Boy, it’s been a while. It is utterly amazing to me how quickly time passes in general when you get older, but that time flies by at warp speed when you’re occupied with something other than yourself and your family. Wowza!
Like the title suggests, I have had two 100% marks, oh, actually make that three – I literally just got an email from my prof updating my grades for a class. But really, a 100% just because I emailed you the report generated from a personality assessment I took? I mean honestly, aren’t you just giving away the marks now? I’ll take it. I don’t care. One HUNDRED percent on our group presentation – yay us! Amazing. Clearly these kids thrive under pressure. They literally leave everything until the 11th hour. Sometimes the 5th hour. I stop checking when it’s that close.

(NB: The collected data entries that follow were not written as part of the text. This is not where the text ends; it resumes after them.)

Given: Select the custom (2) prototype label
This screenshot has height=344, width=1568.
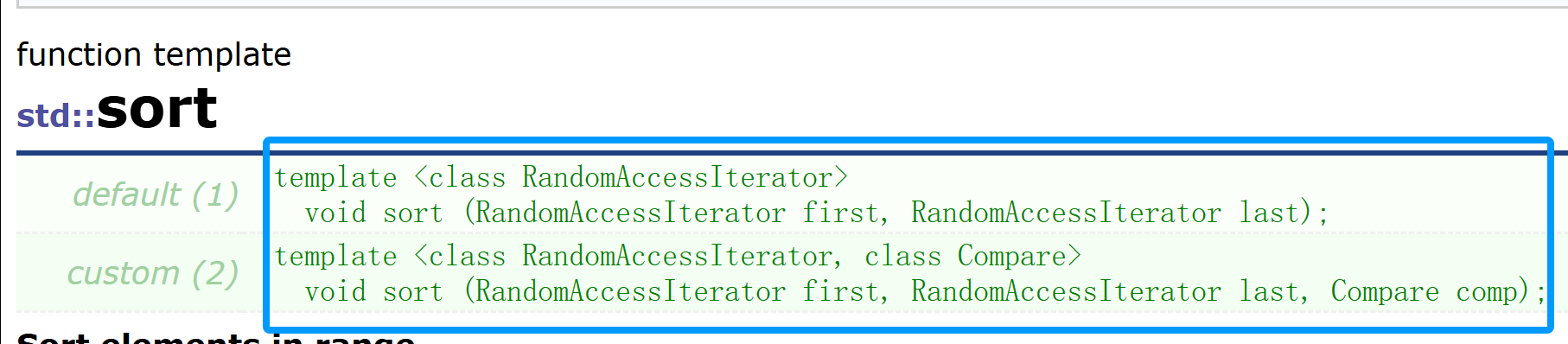Looking at the screenshot, I should pos(153,273).
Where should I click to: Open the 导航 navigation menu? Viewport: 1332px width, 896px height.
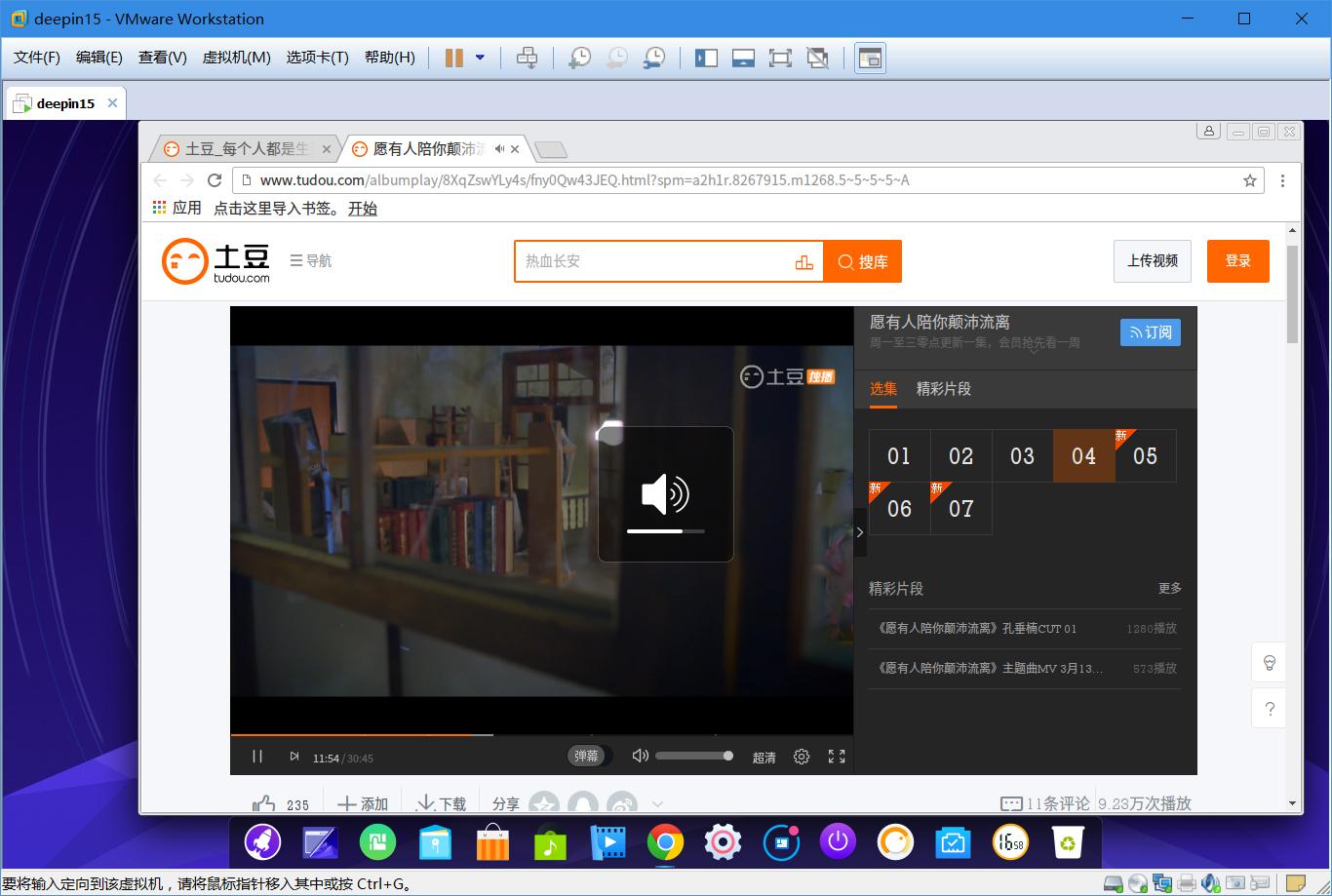pyautogui.click(x=310, y=260)
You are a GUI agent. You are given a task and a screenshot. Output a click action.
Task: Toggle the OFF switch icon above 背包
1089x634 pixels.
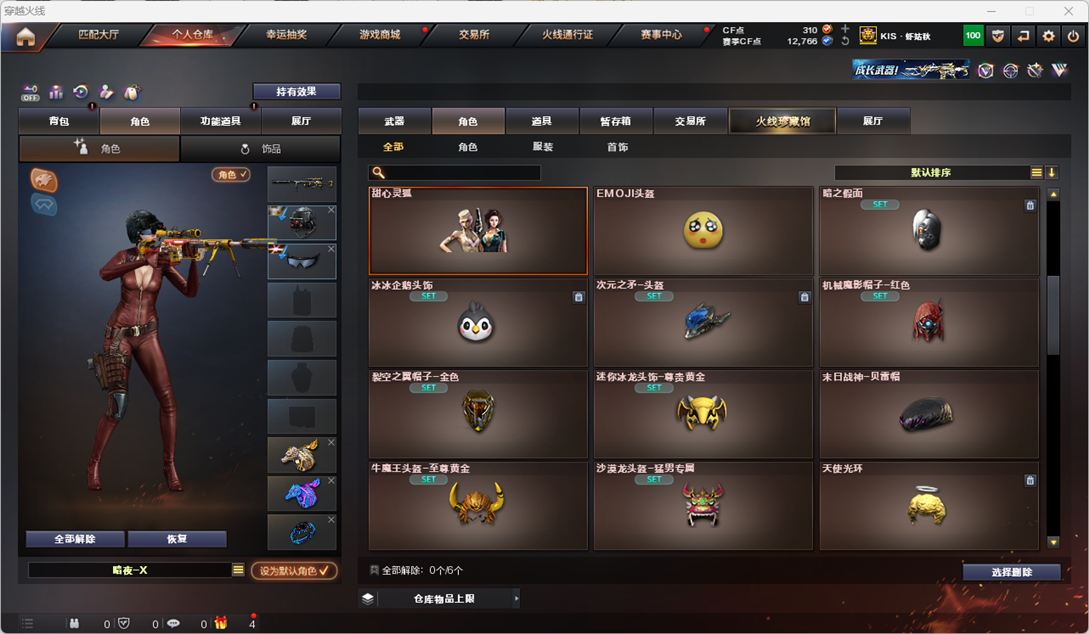pyautogui.click(x=30, y=92)
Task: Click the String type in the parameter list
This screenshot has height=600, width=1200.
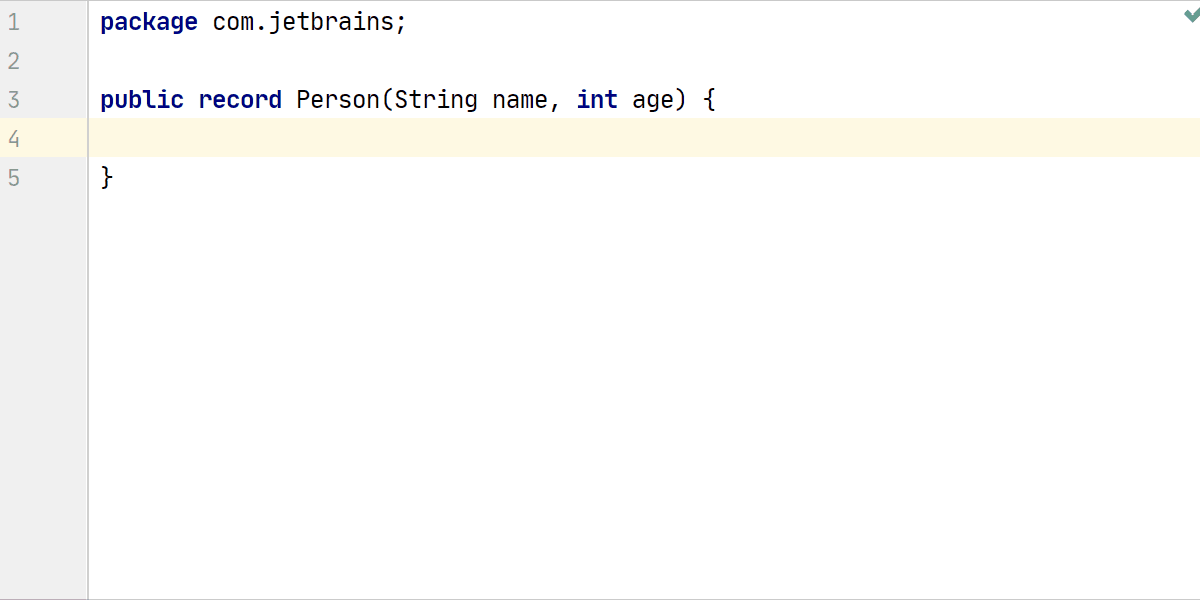Action: click(x=437, y=99)
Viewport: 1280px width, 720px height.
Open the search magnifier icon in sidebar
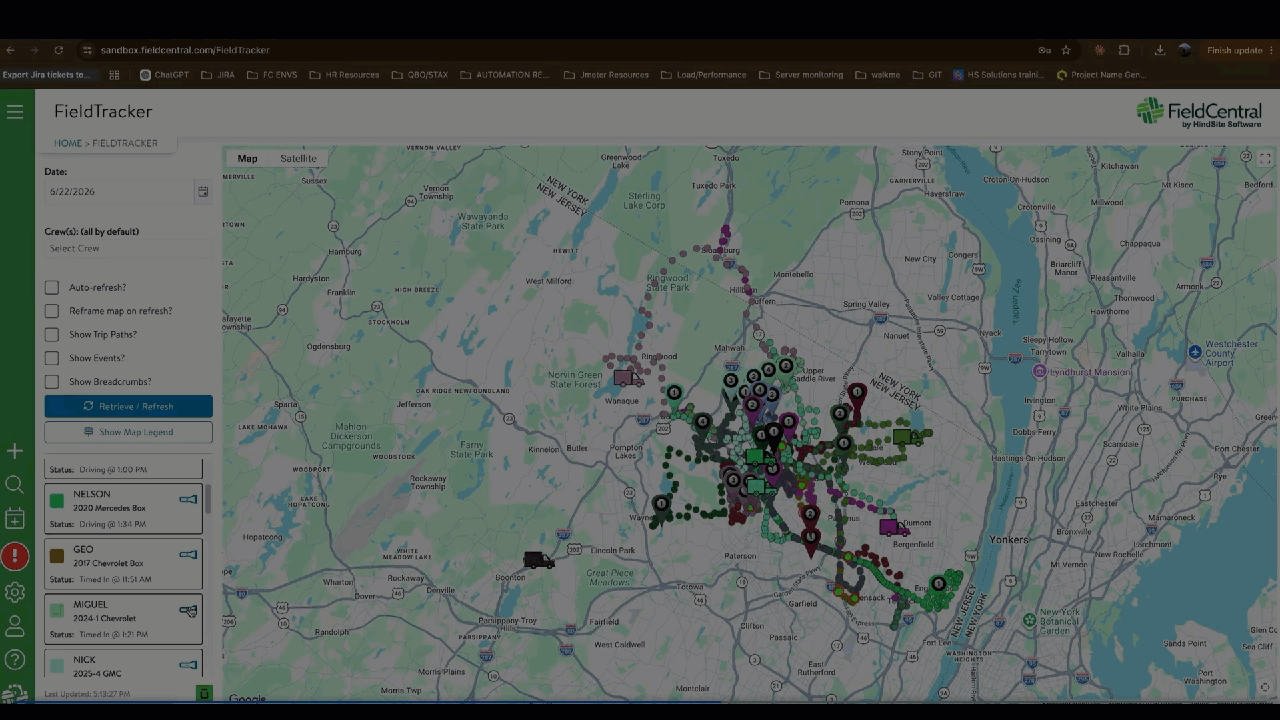(15, 485)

Marks were given out for our first math exam. I guess I don’t give myself enough credit. I basically assumed that if I got 100% on it, then there would be no reason for anyone else not to get 100%. I was wrong. My prof said that two people didn’t even bother to take the exam. Really?! What are you in college for if you’re not even going to take the exam, the very first one of the year. Come on!! There were lots of A’s, B’s and C’s and “one perfect score” – at which point she looked and me and announced my name. Really?! Again, really?! All eyes on me, me just staring at the front. The prize, the coveted prize the prof spoke of, the one that was supposed to motivate us to do well, you know, the Starbuck’s gift card, the Chick-Fil-A gift card, heck, even candy.. it turned out to be chapstick. MEN’S chapstick!! WTF?! So……. I dunno.. did the prof find a good deal on random men’s chapstick and decided that this would be an appropriate prize for achieving perfection on her exam? Or maybe she figured that historically women don’t do as well as men in math and so she would be prepared??? I give up. But seriously. Like I’m taking chapstick from a college professor, male or female – it could be laced with rohipnol and then the next thing you know I’m in some weird math video or something. Ya, it could happen.

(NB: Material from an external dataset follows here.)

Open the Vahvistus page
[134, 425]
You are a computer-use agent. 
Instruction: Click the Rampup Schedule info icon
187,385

Last Wednesday we were given yet another group project, due tomorrow actually. Apparently my “you know, I really don’t like your class. It’s not you, but I just hate relying on punk-ass teenagers to get a good mark on projects. So I hope you take that into consideration when marking and also assigning group projects at all” speech had no impact on my prof. He laughs, he says I need to learn to relinquish control. Right. Okay. I relinquish control, the next thing you know my family is eating bologna sandwiches with mac-n-cheese. Barf. Control is my middle name. If things aren’t just “so”, my mind is just “f*cked”. Yes. That’s how it works.

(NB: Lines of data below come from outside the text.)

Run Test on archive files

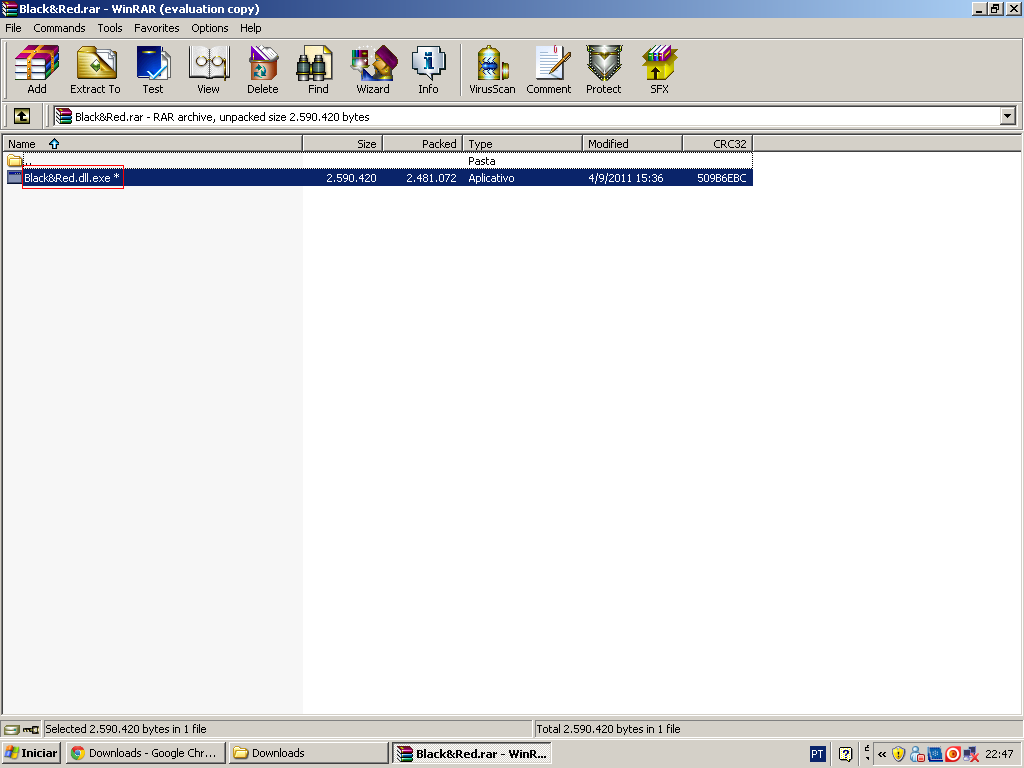[153, 69]
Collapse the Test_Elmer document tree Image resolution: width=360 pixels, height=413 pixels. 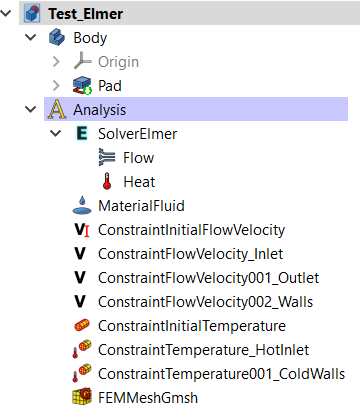point(6,13)
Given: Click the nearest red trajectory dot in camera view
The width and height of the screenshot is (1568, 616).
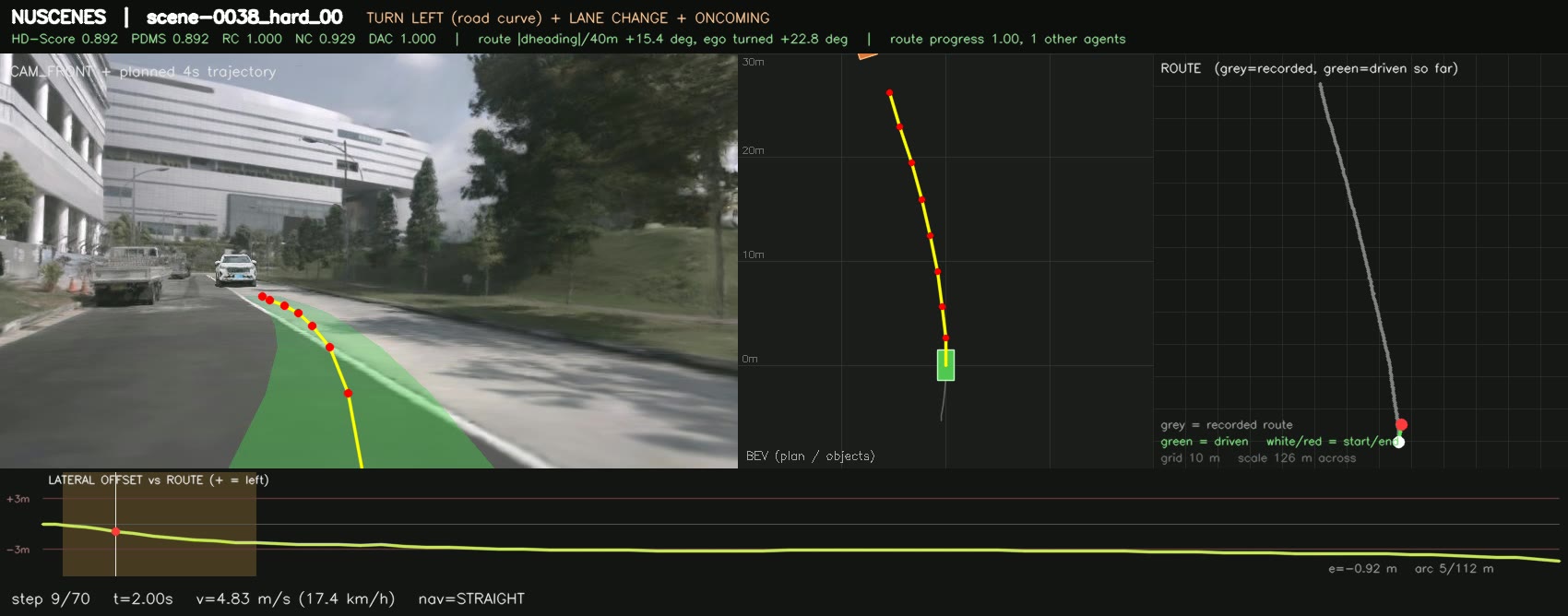Looking at the screenshot, I should [x=348, y=394].
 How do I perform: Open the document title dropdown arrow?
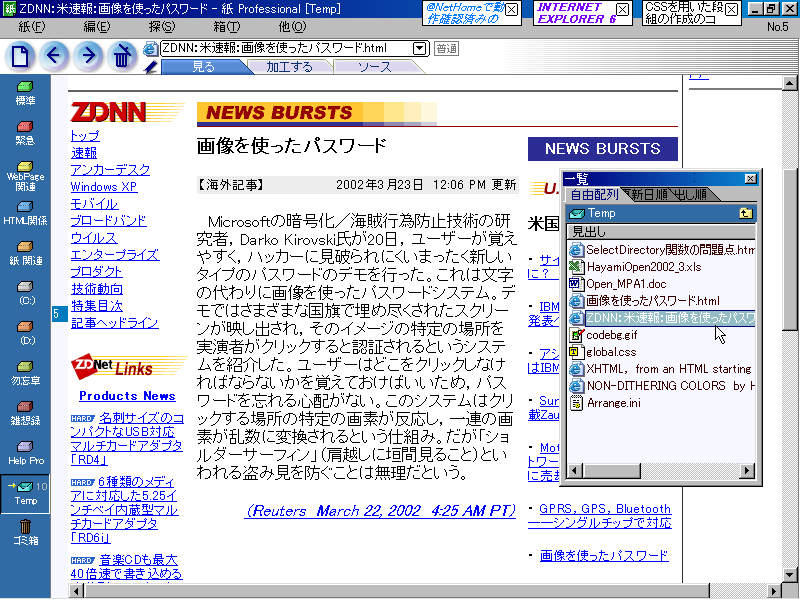click(x=419, y=48)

So this happened last week:
Yep – that’s Tay-Tay. My daughter’s birthday present, tickets that we had purchased last October for Taylor Swift’s 1989 World Tour. We had been waiting and waiting for that day to come. It did, lots of traffic, helicopters overhead – which I found out later was because prior to the show starting, Taylor was in her dressing room and the fire alarm in the stadium was going off telling people to proceed to the nearest exit. Had to find that out from The Daily Mail UK. Good thing they have all my gossip covered. Even when it’s in my own city. Anyways, 45,000 of us Swifties made our way to the stadium. The line for security was horrendous, so much so that we opted not to purchase our Taylor gear outside but rather wait until we were inside. MISTAKE! After visiting each merch stand on the ground floor, we opted for the line where we could actually see the end. 90+ minutes later, missing both opening acts – some kid named Shaun Mendes and Vance Joy – we were rewarded with actually getting to go to our seats and sit. Ten minutes later Taylor came on and we were up dancing and screaming for the next 2 1/2hrs. Sadly we did not make it into Loft 89. I did not hear anything about any folks at this stop on her tour getting the magical invitation from Taylor’s mother. So that makes me feel slightly better that we didn’t dress up as salt and pepper shakers (Shake it Off) or cheerleaders or even have a “Starbucks Lovers” shirt. God I love that shirt! Anyways, that girl puts on an awesome show. We’ve seen her before, about 4 or 5 years ago and she was great then too. I don’t doubt we will see her again one day in the future. She’s worth every penny. But not more, because that’s just crazy 😉
All in all a very busy couple of weeks. Time flies. I hope we hit a point where we can slow down a bit but I guess that’s what the weekends are for right? I will say this: since being in school, I find that we are spending more time at home on the weekends and we’re crazy productive! My husband and I have honed our mad organization skills, although I believe at some point I did say I was going to go homicidal because of my trash drawer (yes I have a drawer for our trash and it’s freaking awesome. Best $82 I’ve ever spent when upgrading features in a home), my trash drawer tends to get overfilled and certain little people, well, not little, but younger people just add to it and close the drawer. Not cool. Not cool at all. Wanna see me go a lil’ bit psycho? Have garbage fall out at the back of the trash drawer. That’ll do it. Sometimes it’s instances like these that make me sympathize with my mother when I was a teenager. Sometimes.